O Núcleo Santa Terezinha, localizado no bairro Contorno, não conta com espaços e atividades para atender às demandas de lazer da comunidade. Os moradores precisam se deslocar até outros locais para, por exemplo, levar as crianças a parques.

A falta de atrativos voltados a atividades de lazer incomoda moradores do Núcleo Santa Terezinha. O único espaço público disponível no local é o do Centro de Eventos de Ponta Grossa, utilizado somente em datas e realizações especiais do município, como as tradicionais festas do Chopp Escuro (München Fest) e a Exposição Feira Agropecuária e Industrial de Ponta Grossa (Efapi).

“No Santa Terezinha, não temos espaços para o lazer. Além da estrutura do Centro de Eventos que é, eventualmente, freqüentada por jovens, não existem opções aqui no bairro”, aponta o morador Francisco Pacheco.

O espaço de 605 mil metros quadrados do Centro de Eventos permanece fechado e não é permitido à população freqüentá-lo fora das agendas festivas.

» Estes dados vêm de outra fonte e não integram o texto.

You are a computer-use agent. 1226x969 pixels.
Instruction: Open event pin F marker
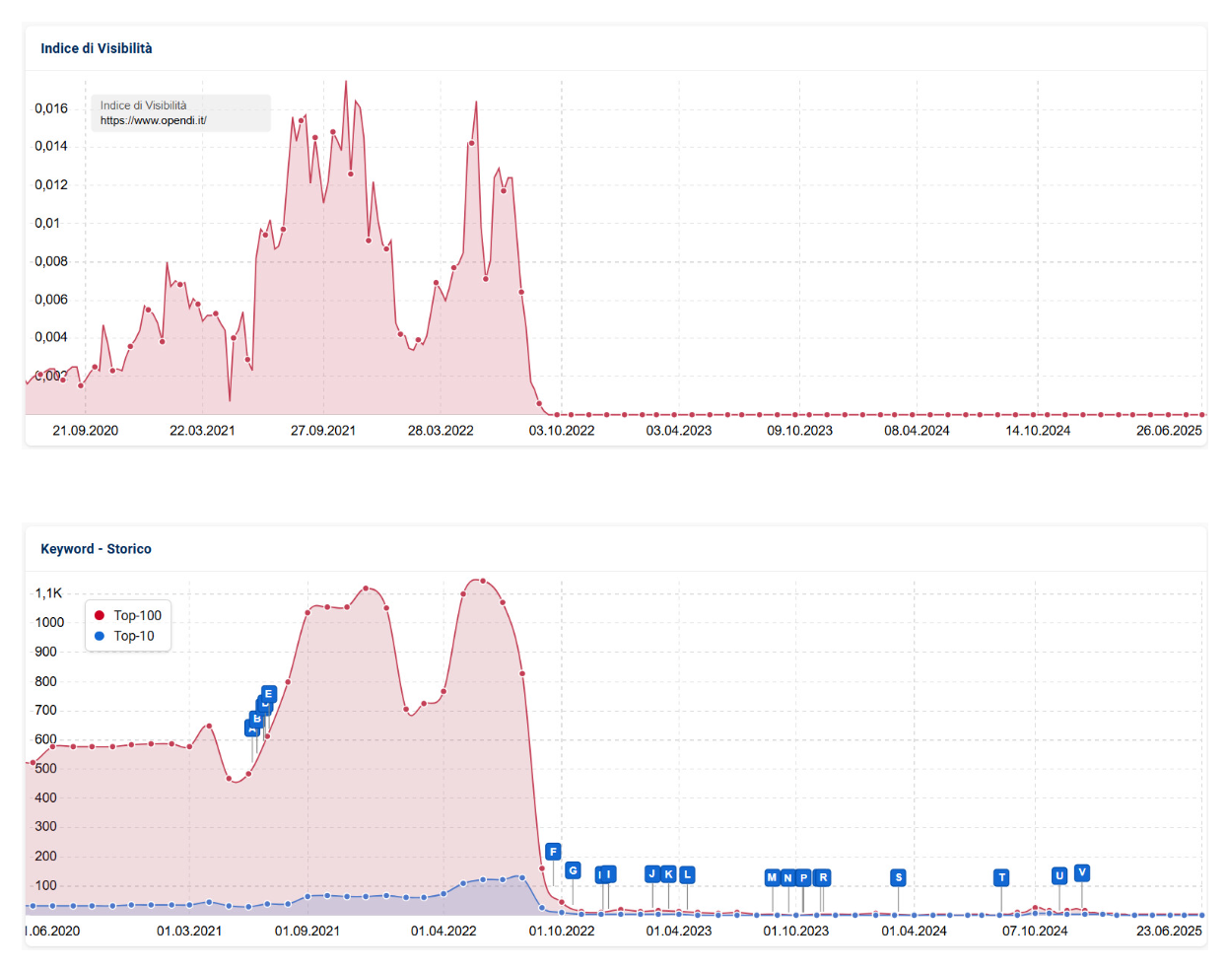point(553,852)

Funcionário responsável pela manutenção da estrutura do Centro de Eventos, José Amilton conta que todos os dias jovens entram ‘ilegalmente’ no espaço para andar de skate e caminhar. “Se tivesse quem fiscalizasse os visitantes, não haveria problema em deixá-los freqüentar o Centro de Eventos, mas como não há, é perigoso”, explica.

Amilton relata que durante a noite a segurança do Centro de Eventos é feita pela Guarda Municipal, porém de dia não têm funcionários para prevenir as atividades de vândalos no espaço e, por isso, a presença da comunidade é proibida.

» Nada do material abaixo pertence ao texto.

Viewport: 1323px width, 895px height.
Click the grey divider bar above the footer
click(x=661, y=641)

O diretor administrativo do Centro de Eventos, Francisco Kapfenberger FIlho, relata que a estadia provisória da unidade de saúde do Santa Terezinha, no local, atrai muitas pessoas para o espaço todos os dias.

“O posto de saúde do Shangrilá está em funcionamento aqui, durante a reforma da sua sede. Mas é só por isto que permitimos a entrada de moradores aqui”, justifica.

O Diretor de Urbanismo da Prefeitura de Ponta Grossa, Orlando Henneberg pontua que o espaço do Centro de Eventos não é para o lazer diário dos moradores da região. 

Ele afirma não haver qualquer projeto de tornar viável a freqüência da comunidade no local: “O Centro de Eventos foi aprovado com outra proposta, não para servir aos moradores do Santa Terezinha, e sim à coletividade em geral”.